Les applications Web 2.0, RIA, en JavaScript, pour butineur moderne, représentent un danger mortel pour les OS des postes de travail. Elles ne les rendent pas inutiles mais, plus grave, sans importance.

L’OS continuera à jouer un rôle utile : être un bon gestionnaire des composants matériels du poste de travail.



Comprendre la stratégie navigateur de nos quatre compères !

A la lumière des lignes précédentes, il devient plus facile de décoder la stratégie des quatre principaux fournisseurs de butineurs.

Mozilla :

La mission de Mozilla est claire : un Web ouvert, respectueux des standards et accessible au plus grand nombre, quels que soient leurs outils d’accès.

Firefox est l’outil parfait pour répondre à cette vision “altruiste”.

En créant un fureteur performant, en obligeant le reste des acteurs à améliorer en permanence leurs propres outils s’ils veulent rester compétitif, Mozilla utilise Firefox comme une “arme pacifique” au service d’un Web de qualité ; personne ne s’en plaindra !

Apple :

Apple a réussi, brillamment, en développant une stratégie d’”intégration” des matériels et logiciels pour fournir à ses clients une ergonomie et une qualité d’usage exceptionnelle.

MacBook & 3 navigateurs Quelle place tient Safari dans cette stratégie ? Il est de plus en plus difficile de répondre à cette question.

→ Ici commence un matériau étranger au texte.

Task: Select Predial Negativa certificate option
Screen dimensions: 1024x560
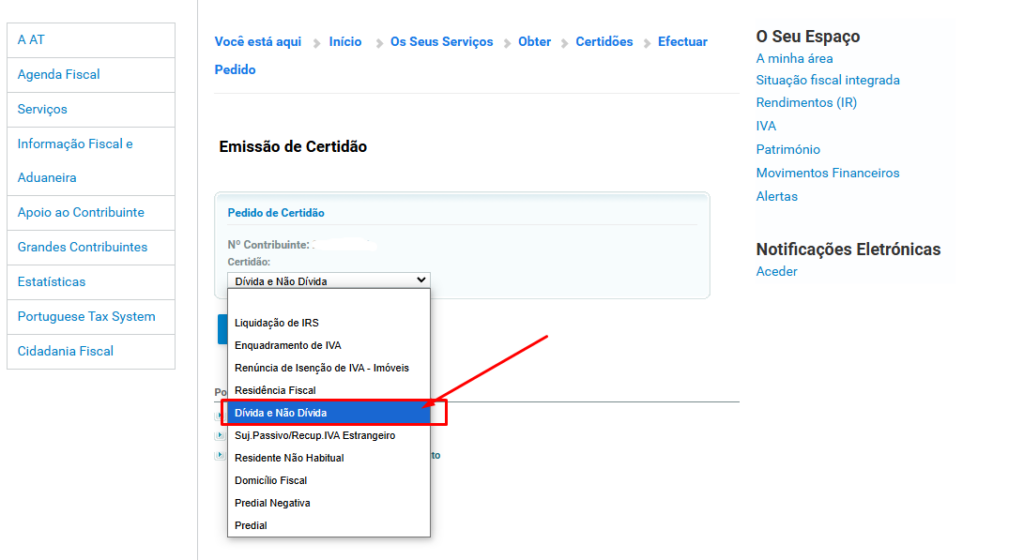Action: pos(272,503)
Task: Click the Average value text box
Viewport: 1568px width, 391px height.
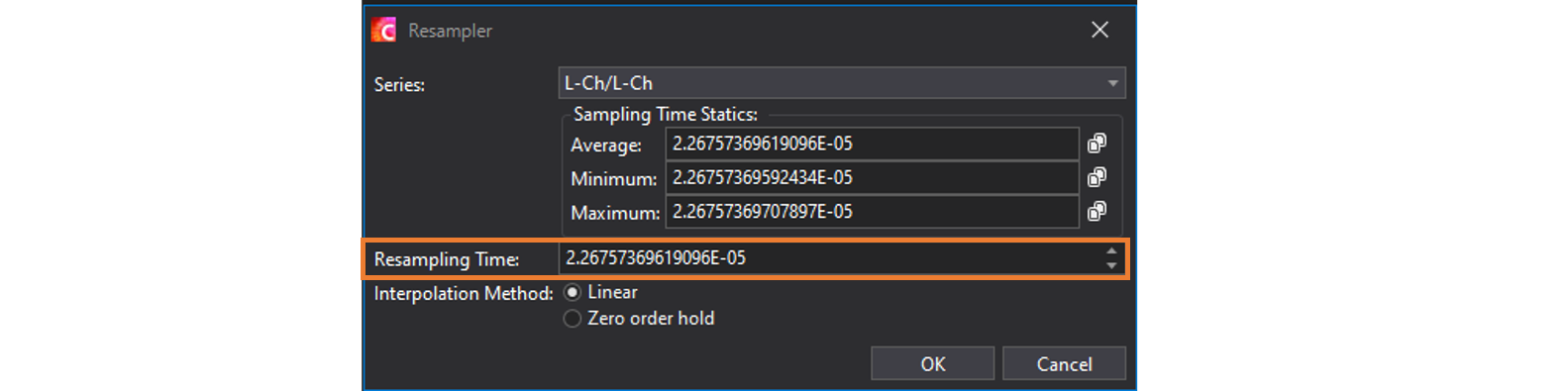Action: [x=872, y=144]
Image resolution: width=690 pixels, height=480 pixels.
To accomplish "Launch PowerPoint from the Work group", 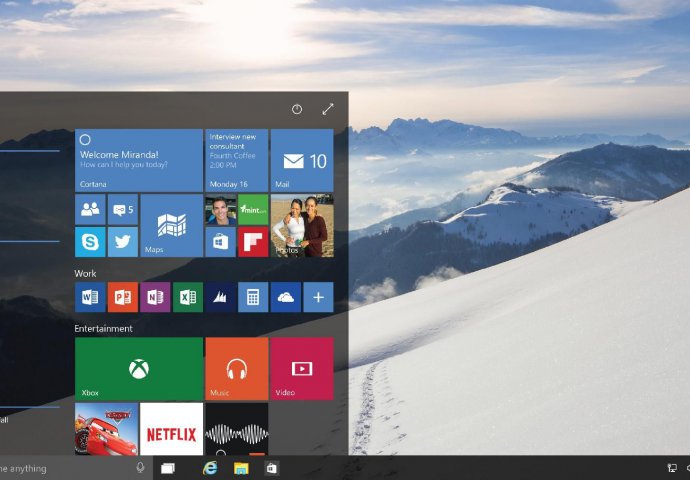I will pyautogui.click(x=122, y=297).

Quand Chrome sera disponible sur les Macintosh, dans quelques mois, les utilisateurs d’Apple disposeront de trois excellents butineurs, Chrome, Firefox et Safari. Combien garderont Safari comme butineur principal ?

Safari sur l’iPhone a été l’une des clefs de sa réussite ; pour la première fois, naviguer sur Internet depuis un Smartphone n’était plus un supplice.

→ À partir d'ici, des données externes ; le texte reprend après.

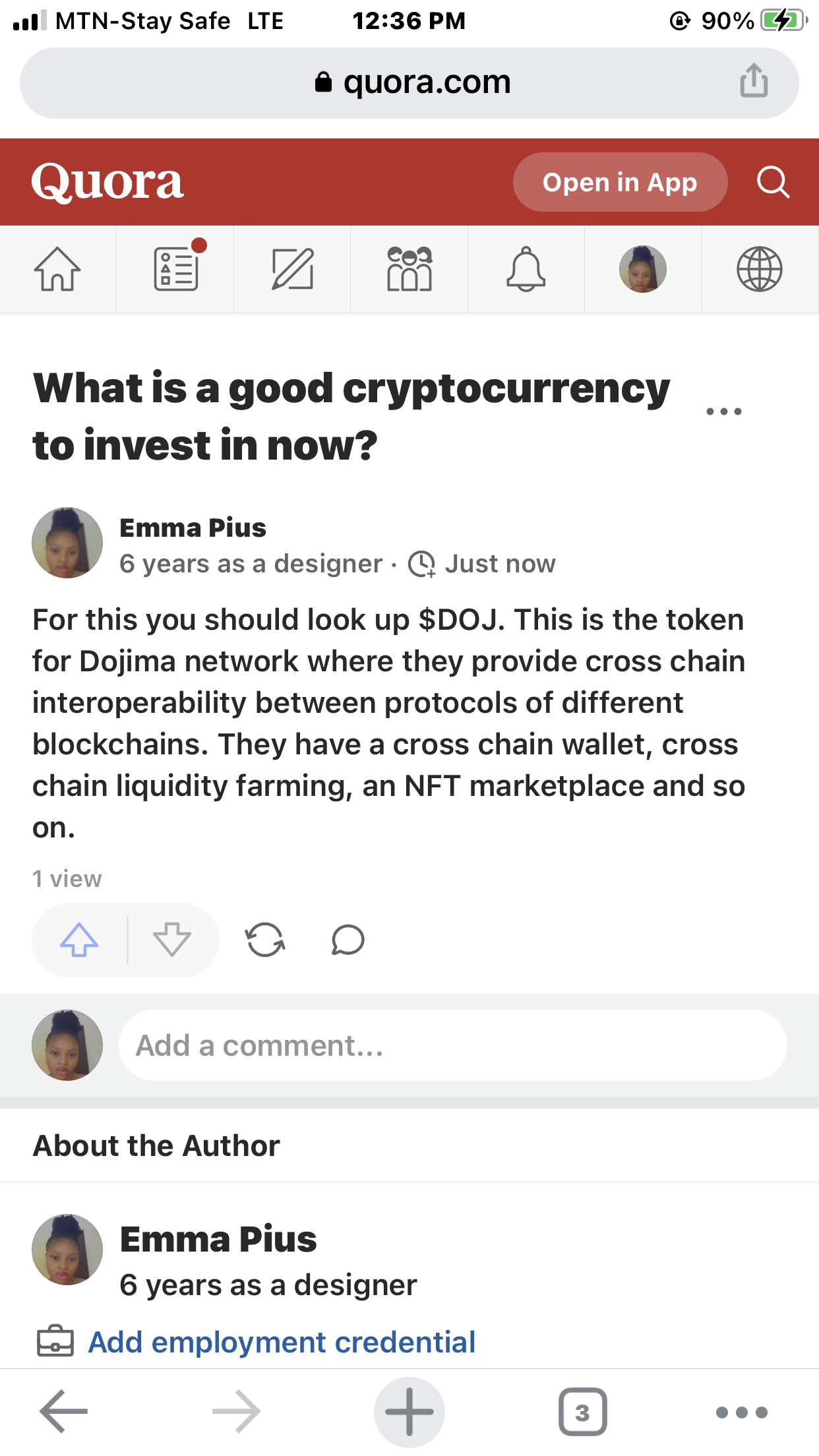The image size is (819, 1456).
Task: Open the Following feed icon with red dot
Action: tap(177, 268)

Que se passera-t-il si Chrome et Safari Firefox sont aussi disponibles sur iPhone ?

En clair, Safari n’est pas stratégique pour Apple ; sera-t-il encore là dans 3 ans ?

Microsoft :

J’imagine des débats “Cornéliens” au sein des équipes de développement de Microsoft : autour de la table, des représentants des équipes IE 8, Silverlight et Windows 7 :

- IE 8 : nous sommes capables de rivaliser en termes de performances et d’ergonomie avec Firefox et Chrome.

- Silverlight : Danger ! vous pouvez marginaliser les avantages de notre plateforme RDA !

- W 7 : Danger ! Après la “grande réussite populaire” de Vista, merci de ne pas torpiller notre prochain OS en le rendant encore plus insignifiant !

Microsoft fera tout ce qui est en son pouvoir pour prolonger l’intérêt d’un client lourd et défendre sa franchise Windows.

Ballmer, I love this company Personne ne met en doute la capacité de ses équipes à proposer un très bon butineur ; IE8 en est la preuve.

Le problème est que c’est une stratégie “Loss-Win” et non pas “Win-Win”.

Un trop grand succès de IE8 creusera un peu plus la tombe de Windows.

Je réitère ma proposition : comme d’excellents butineurs sont déjà disponibles pour Windows, le plus sage pour Microsoft serait d’abandonner les développements de nouvelles versions d’Internet Explorer et de mettre les brillantes équipes internes de Microsoft au service de  … Firefox.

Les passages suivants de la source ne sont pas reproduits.